--- BEGIN EXTRACT TO READ ---
Systems and techniques disclosed herein are directed toward a processing system configured to generate a saliency map for a frame based on a synthetic user data pipeline. That is, systems and techniques disclosed herein are directed toward generating a saliency map for a frame using synthetic user data generated based on a synthetic user data pipeline. A frame for which a saliency map is generated includes, for example, data representing at least a portion of a captured image, a series of captured images (e.g., series of consecutive images), captured video, rendered video, or any combination thereof. As an example, a frame from which a saliency map is generated includes a rendered frame representing at least a portion of a video game environment of a certain video game. As another example, a frame for which a saliency map is generated includes a captured image or video of a route on which an autonomous vehicle, drone, or the like may travel. Additionally, a resulting saliency map for a frame includes data indicating one or more regions of interest within a corresponding frame. For example, a saliency map includes one or more highlighted regions, brightened regions, bounding boxes, or the like indicating one or more regions of interest within a frame.

To generate a saliency map for a frame, the processing system includes a processing unit (e.g., accelerator unit (AU)) configured to implement a synthetic user data pipeline that includes at least a collection portion, curation portion, production portion, or any combination thereof. The collection portion of the synthetic user data pipeline includes the processing unit generating user action data based on a frame and user type data. Such user type data, for example, represents one or more user types associated with the content of the frame for which a saliency map is to be generated. For example, based on the frame representing at least a portion of a video game environment, user type data indicates one or more user types that each indicate one or more user playstyles (e.g., careful, reckless, diligent, careless, fast, slow) for the video game represented by the frame, player classes (e.g., thief, warrior, cleric, rogue, healer, tank, support, damage-dealer) within the video game represented by the frame, user experience (e.g., beginner, intermediate, advanced, expert) with the video game represented by the frame, or any combination thereof. As another example, based on the frame representing a route for an autonomous vehicle (e.g., truck, car, plane, ship, drone, aircraft, submersible), user type data includes one or more user types each indicating one or more driving styles (e.g., safe, passive, aggressive, reckless, fast, slow), vehicle types (e.g., car, truck, sports utility vehicle, plane, ship, drone, aircraft, submersible), payloads (e.g., passengers, packages, freight), or any combination thereof. The user action data generated during the collection portion of the synthetic user data pipeline includes, for each user type indicated in the user type data, one or more actions taken in response to the content represented by the frame and a score that indicates a progress within the context represented by the frame (e.g., progress in a video game, progress along a route). For example, based on the frame representing at least a portion of a video game environment, the resulting user action data includes actions taken by different user types in the corresponding video game and corresponding scores. As another example, based on the frame representing a route for an autonomous vehicle, the resulting user action data includes actions taken by different user types along the route and corresponding scores.
--- END EXTRACT TO READ ---
SET OF TASKS:
(1) Translate this sentence from the passage on saliency maps into Spanish: "Additionally, a resulting saliency map for a frame includes data indicating one or more regions of interest within a corresponding frame."
(2) In the passage on saliency maps, turn the paragraph beginning "Systems and techniques disclosed herein" into a short bulleted list that keeps its main facts.
(3) Continue the passage on saliency maps from the point where it stops.
The material that comes next has no role in any of this.
--- BEGIN PROVIDED RECORDS ---
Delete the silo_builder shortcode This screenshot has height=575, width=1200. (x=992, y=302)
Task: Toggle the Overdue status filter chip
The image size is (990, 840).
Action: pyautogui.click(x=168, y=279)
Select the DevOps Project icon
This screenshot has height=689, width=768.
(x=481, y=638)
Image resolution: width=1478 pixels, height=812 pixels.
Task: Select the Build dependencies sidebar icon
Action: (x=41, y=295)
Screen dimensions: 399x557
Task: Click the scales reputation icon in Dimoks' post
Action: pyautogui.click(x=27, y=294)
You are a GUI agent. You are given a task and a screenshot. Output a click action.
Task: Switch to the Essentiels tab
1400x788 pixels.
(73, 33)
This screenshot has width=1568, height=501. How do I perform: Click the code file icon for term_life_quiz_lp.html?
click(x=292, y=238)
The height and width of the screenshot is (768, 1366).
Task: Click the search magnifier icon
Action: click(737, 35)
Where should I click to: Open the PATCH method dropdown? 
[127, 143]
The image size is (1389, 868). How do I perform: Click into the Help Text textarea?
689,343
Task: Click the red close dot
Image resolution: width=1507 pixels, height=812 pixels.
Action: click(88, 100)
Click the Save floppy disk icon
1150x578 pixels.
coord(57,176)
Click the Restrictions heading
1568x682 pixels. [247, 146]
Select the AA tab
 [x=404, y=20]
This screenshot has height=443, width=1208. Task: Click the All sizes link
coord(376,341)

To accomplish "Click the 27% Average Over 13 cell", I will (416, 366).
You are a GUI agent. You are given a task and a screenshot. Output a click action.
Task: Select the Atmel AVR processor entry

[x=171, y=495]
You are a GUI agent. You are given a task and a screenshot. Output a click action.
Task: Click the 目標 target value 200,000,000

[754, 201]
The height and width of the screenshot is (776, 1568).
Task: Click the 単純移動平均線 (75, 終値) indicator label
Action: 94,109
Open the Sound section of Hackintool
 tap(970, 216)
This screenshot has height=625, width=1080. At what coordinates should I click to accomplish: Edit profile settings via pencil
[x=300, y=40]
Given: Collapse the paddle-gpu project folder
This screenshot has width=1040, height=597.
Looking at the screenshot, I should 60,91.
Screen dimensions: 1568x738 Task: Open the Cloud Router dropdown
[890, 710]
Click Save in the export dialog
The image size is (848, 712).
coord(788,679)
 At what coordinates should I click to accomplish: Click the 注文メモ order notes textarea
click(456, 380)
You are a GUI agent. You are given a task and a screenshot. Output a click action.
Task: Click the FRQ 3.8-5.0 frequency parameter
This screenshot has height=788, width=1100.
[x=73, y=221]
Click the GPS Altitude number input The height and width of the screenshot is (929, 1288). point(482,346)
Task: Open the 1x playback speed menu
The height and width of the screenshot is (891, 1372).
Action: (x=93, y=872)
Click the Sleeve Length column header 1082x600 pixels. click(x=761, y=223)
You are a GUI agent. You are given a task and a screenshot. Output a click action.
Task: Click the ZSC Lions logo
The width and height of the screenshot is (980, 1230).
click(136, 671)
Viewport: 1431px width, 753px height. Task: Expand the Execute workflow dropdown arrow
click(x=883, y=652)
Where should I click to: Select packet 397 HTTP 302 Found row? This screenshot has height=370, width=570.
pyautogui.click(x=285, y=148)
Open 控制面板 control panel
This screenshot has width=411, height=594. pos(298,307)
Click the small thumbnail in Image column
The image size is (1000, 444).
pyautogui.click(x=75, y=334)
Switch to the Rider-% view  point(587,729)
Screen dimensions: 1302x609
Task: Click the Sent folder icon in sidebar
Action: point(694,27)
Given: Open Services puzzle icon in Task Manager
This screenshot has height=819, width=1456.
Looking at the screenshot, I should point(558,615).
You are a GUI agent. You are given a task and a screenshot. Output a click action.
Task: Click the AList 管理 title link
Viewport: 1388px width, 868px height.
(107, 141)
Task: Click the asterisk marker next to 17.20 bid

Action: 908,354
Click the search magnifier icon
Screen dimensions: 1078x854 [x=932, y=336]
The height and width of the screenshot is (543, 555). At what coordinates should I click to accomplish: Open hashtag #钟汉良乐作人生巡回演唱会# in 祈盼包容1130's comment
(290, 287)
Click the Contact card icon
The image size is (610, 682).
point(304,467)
--- END PROVIDED RECORDS ---
THE RESULTS:
(1) Además, un mapa de saliencia resultante para un fotograma incluye datos que indican una o más regiones de interés dentro de un fotograma correspondiente.

(2)
- The systems and techniques cover a processing system that makes a saliency map for a frame using synthetic user data from a synthetic user data pipeline.
- A frame can hold data for at least part of a captured image, a series of captured images, captured video, rendered video, or any mix of these.
- One example is a rendered frame showing at least part of a video game environment.
- Another example is a captured image or video of a route that an autonomous vehicle, drone, or similar craft may travel.
- The resulting saliency map holds data pointing out one or more regions of interest in the frame, for instance through highlighted or brightened regions or bounding boxes.

(3)
To generate the user action data during the collection phase, the processing unit implements one or more multimodal large language models (MLLMs) configured to receive one or more data types as inputs such as visual data, textual data, audio data, sensor data, and the like. To implement an MLLM, a processing unit first trains the MLLM based on frame context data associated with the content represented by the frame for which a saliency map is to be generated. As user herein, “training” a machine-learning model includes full training of the machine-learning model, fine-tuning a machine-learning model (e.g., a pre-trained machine-learning model), or both. Such frame context data, for example, includes data indicating contexts that arise in the content represented by the frame and associated user actions (e.g., actions a user takes in response to a corresponding context). As an example, based on a frame representing a video game environment, frame context data indicates contexts for the video game represented by the frame such as certain scores, playing times, match times, health levels (e.g., hit points, hearts), ammo levels, equipment, companions, players, kills, deaths, game levels, dialogue choices, environments, and the like within the video game and corresponding user actions taken in response to these contexts. As another example, based on a frame representing a route for an autonomous vehicle, frame context data indicates contexts for the route represented by the frame such as weather conditions, traffic, signage, vehicle condition, number of lanes, speed limits, tolls, and the like and corresponding user actions taken in response to these contexts. After the processing unit trains the MLLM with the frame context data, the trained MLLM is configured to receive the frame and user type data representing one or more certain user types as inputs and generate, as an output, user action data for each user type. The processing unit then provides the frame and user type data representing one or more certain user types as inputs to the trained MLLM such that the trained MLLM generates user action data indicating corresponding user actions for each of the one or more certain user types.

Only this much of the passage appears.